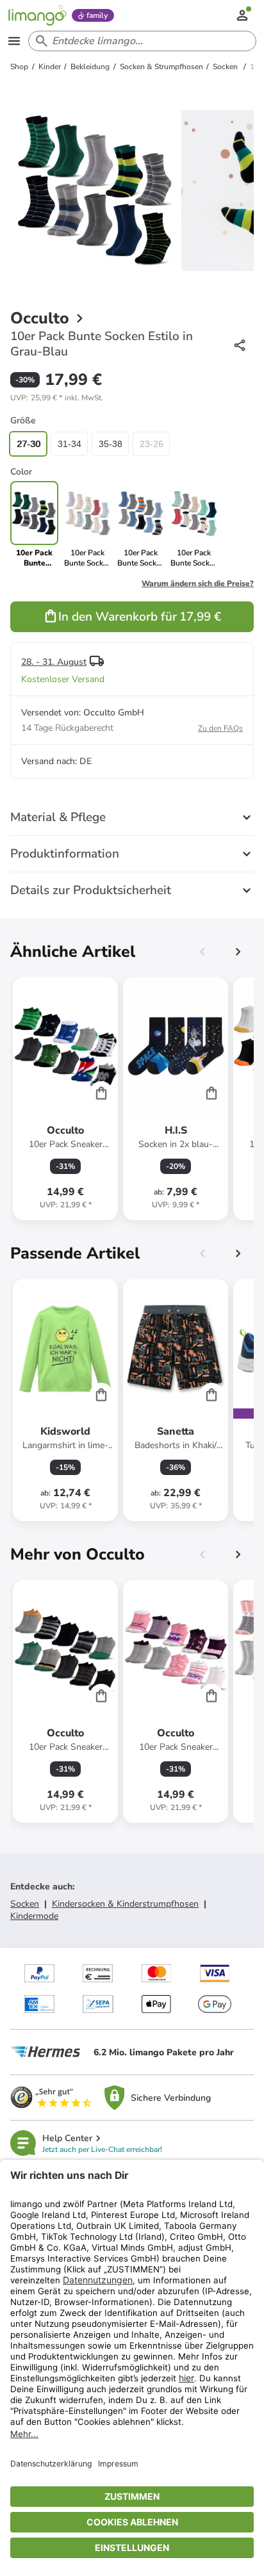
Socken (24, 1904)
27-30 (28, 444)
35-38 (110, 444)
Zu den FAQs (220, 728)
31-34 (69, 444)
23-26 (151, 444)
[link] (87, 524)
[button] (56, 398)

──────────

* **Exercise**: Apart from the images, the entries above must be returned without alteration.

* **Answer space**:
Socken (24, 1904)
27-30 (28, 444)
35-38 (110, 444)
Zu den FAQs (220, 728)
31-34 (69, 444)
23-26 (151, 444)
[link] (87, 524)
[button] (56, 398)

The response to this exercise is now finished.